• [PROBLEM DESCRIPTION] Without including any pictures, copy each entry below exactly.

• [Dataset entries]

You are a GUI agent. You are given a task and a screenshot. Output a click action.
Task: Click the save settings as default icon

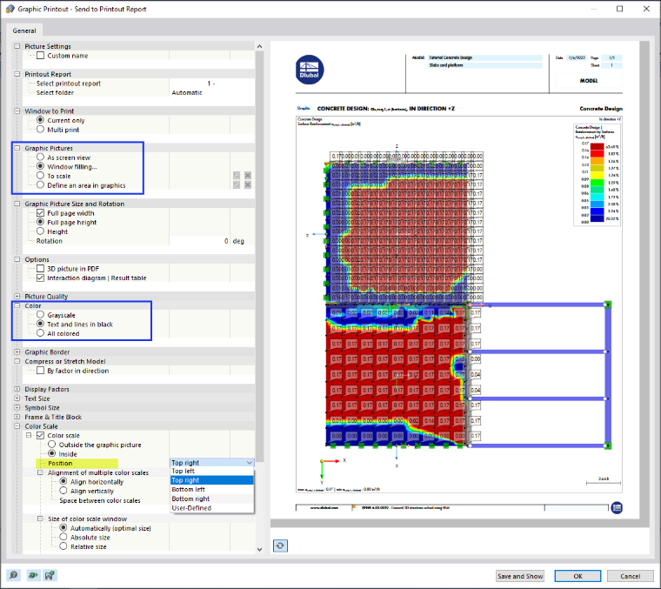tap(50, 575)
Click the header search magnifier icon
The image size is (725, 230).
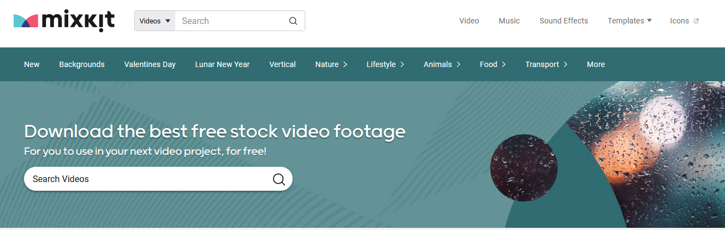pyautogui.click(x=293, y=21)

• [OUTPUT]
You are a GUI agent. You are given a task and a screenshot. Output a click action.
Task: Click the save settings as default icon

tap(50, 575)
Click the header search magnifier icon
The image size is (725, 230).
pyautogui.click(x=293, y=21)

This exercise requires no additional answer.